How Will Rising Interest Rates Affect Housing Prices?

As of April  of this year, 30 year fixed mortgages are averaging 4.5%, up from 4% at the beginning of the year.   Predictions are that we will end 2018 around 5%.   And while we all miss the 3.5 to 3.875% we enjoyed in most of 2015 and 2016, we are still in a low interest rate environment.

So, will home prices come down?   The cyclical nature of real estate or some other event may create some relief in Bay Area home prices in some unknown number of years.  While higher interest rates may contribute to a slowing of home value appreciation, remember that the massive housing price declines in 2008 were not due to higher interest rates, but risky lending practices and the selling of even riskier investments packaged from those mortgages.   The good news is that today’s mortgage practices are vastly different from those times.    Nationwide licensing of loan officers and new consumer friendly Loan Estimates and Closing Disclosures providing more timely and more transparent information to home borrowers have replaced the “anything goes”  nature of the business in the early 2000’s.

Why is the Fed raising rates?   Contrary to what is advertised, the Federal Reserve does not directly control mortgage rate sheets.   When “the Fed raises rates”, they are increasing the Federal Funds rate, which directly impacts the Prime rate.   The change is seen in rates charged on Equity Lines of Credit and some credit cards.   Mortgage interest rates are determined by the bond market and do not automatically increase each time the Fed takes action.   The Federal Reserve has raised the Fed Funds rate  6 times since 2015, each time by 0.25%.   The Fed Reserve uses the Fed Funds rate as part of their monetary policy to support the US Economy.   As their data shows the economy improving, they have begun “normalizing” their policies by moving the Fed Funds Rate toward 2% from the 0%, which was in place to assist economic recovery.

Mortgage interest rates are subject to the emotion of the market and typically increase as investors move from the safety of bonds to the growth opportunity of the stock market.    Rates sheets are updated daily and sometimes intraday during volatile markets.

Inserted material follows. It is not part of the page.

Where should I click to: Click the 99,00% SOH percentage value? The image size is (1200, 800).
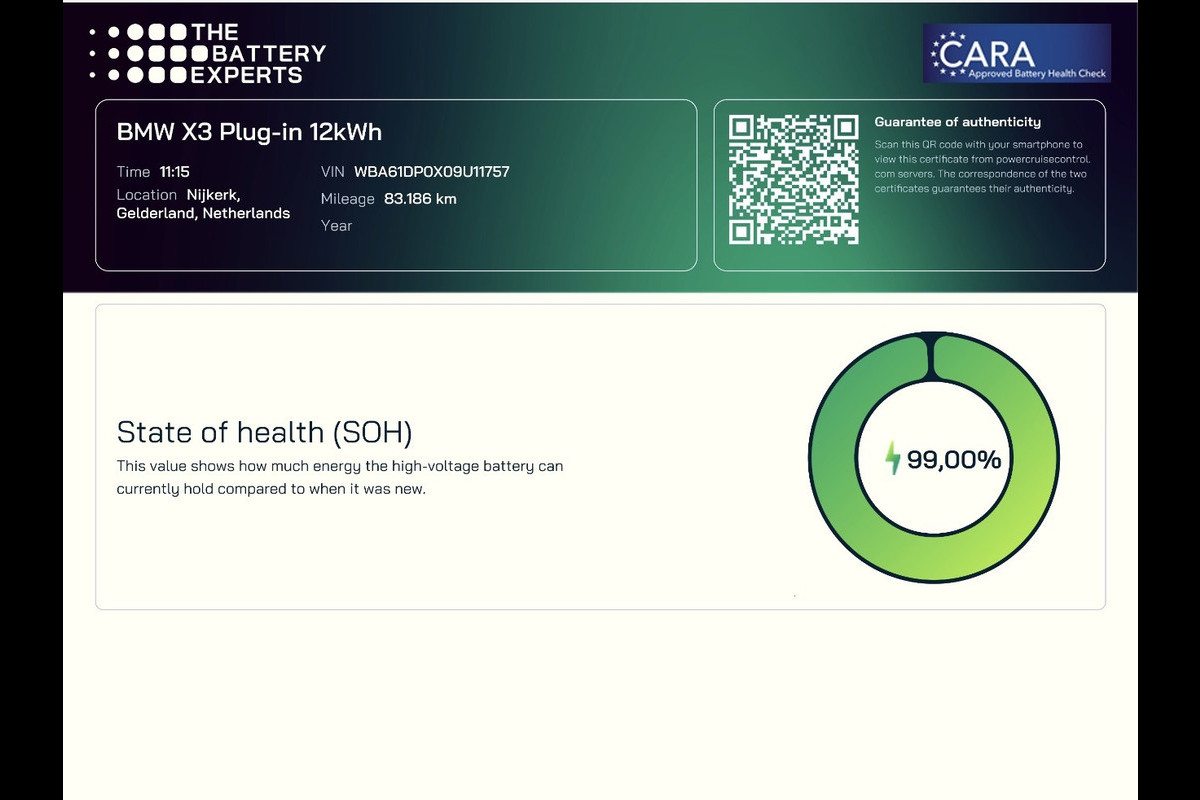(x=954, y=460)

Impact to affordability.   So, enough with the economy lessons!    What do higher interest rates mean to me as a home buyer?

Higher interest rates translate to higher payments.   If you are borrowing $500,000 to purchase a home, your payment is roughly $150 more per month at 4.5% than it was at 4%.    With a mortgage of $700,000, the monthly increase is closer to $200.   How can you keep payments affordable?

–        Should you pay points?   Most loans provide the consumer the option of “buying down the rate”.   In exchange for a one time up front cost, the interest rate is lower for the life of the loan.   Typically, 1 “point” or 1% of the loan amount paid up front as part of closing costs, buys the interest rate down by 0.25%.   As an example, on a $500,000 mortgage, an additional $5000 paid at closing reduces the monthly payment by $75.   The up front cost is recouped in about 5 ½ years.   For borrowers who have funds available, want to keep monthly expenses down, and expect to be in their home longer than the 5 ½ years, this strategy may makes sense.

–        Should I consider an Adjustable Rate Mortgage?   Fannie and Freddie have not yet been willing to bring back well priced adjustable rate mortgages, so home buyers using conforming loans will continue to see basic 30 year fixed mortgages being offered to them.   Jumbo loans (over the national conforming loan limit of $453,100 or our high cost county limit of $679,650),  offer lower interest rates for shorter fixed rate periods.   These loans are paid off in the standard 30 years, however the interest rate is only fixed for 5, 7 or 10 years.   After the fixed rate period, the interest can adjust each year based on a predefined index and margin and within a set of interest rate caps.  Borrowers should take the time to fully understand the benefits and risks associated with these types of mortgages and should never assume that they can refinance at a later date.

As always, home buyers should carefully consider their options and work with an experienced, professional realtor and loan officer to make their home buying dreams come true.